Ilustrasi obat batuk | pexels.com
Ilustrasi obat batuk | pexels.com

Sektor industri farmasi dan alat kesehatan masuk dalam kategori yang mengalami permintaan tinggi (high demand) ketika pandemi di saat sektor lain mengalami dampak yang berat. Kemenperin mencatat, pada triwulan I tahun 2020, industri kimia, farmasi dan obat tradisional tumbuh positif sebesar 5,59 persen.

Di samping itu, industri kimia dan farmasi juga menjadi sektor manufaktur yangmenyetor nilai investasi cukup signifikan pada kuartal I-2020, dengan mencapai Rp 9,83 triliun.Untuk proyeksi farmasi industri, Leonny mengungkapkan industri farmasi tentunya sudah dapat beradaptasi dengan situasi pandemi.

Kesulitan yang dihadapi ketika awal pandemi seperti penurunan permintaaan obat-obatan dari fasilitas kesehatan dan kesulitan mendapat suplai bahan baku yang diimpor dari luar sudah seharusnya tertangani.
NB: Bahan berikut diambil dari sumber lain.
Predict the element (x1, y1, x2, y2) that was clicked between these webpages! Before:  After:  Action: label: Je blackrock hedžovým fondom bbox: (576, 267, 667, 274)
Industri farmasi juga dapat mendiversifikasikan produk mereka dengan menghasilkan produk yang penjualannya naik di saat pandemi seperti vitamin, suplemen peningkat kekebalan tubuh, hand sanitizer dan lain sebagainya.

“Untuk suplai bahan baku obat, industri farmasi perlu mancari sumber alternatif bahan baku dari negeri lain. Industri farmasi juga perlu mengubah strategi pemasaran dengan mengoptimalisasi penggunaan teknologi informasi atau digitalisasi, terutama untuk produk obat bebas dan obat bebas terbatas. Adanya relaksasi pajak dan subsidi bagi pelaku usaha telah memberikan angin segar bagi industri farmasi” ucap Leonny.

Aturan PSBB yang sudah dilonggarkan kembali dan layanan dokter gigi yang sudah kembali praktik diharapkan mampu menstimulasi pertumbuhan di sektor yang tidak terkait penanganan pandemi.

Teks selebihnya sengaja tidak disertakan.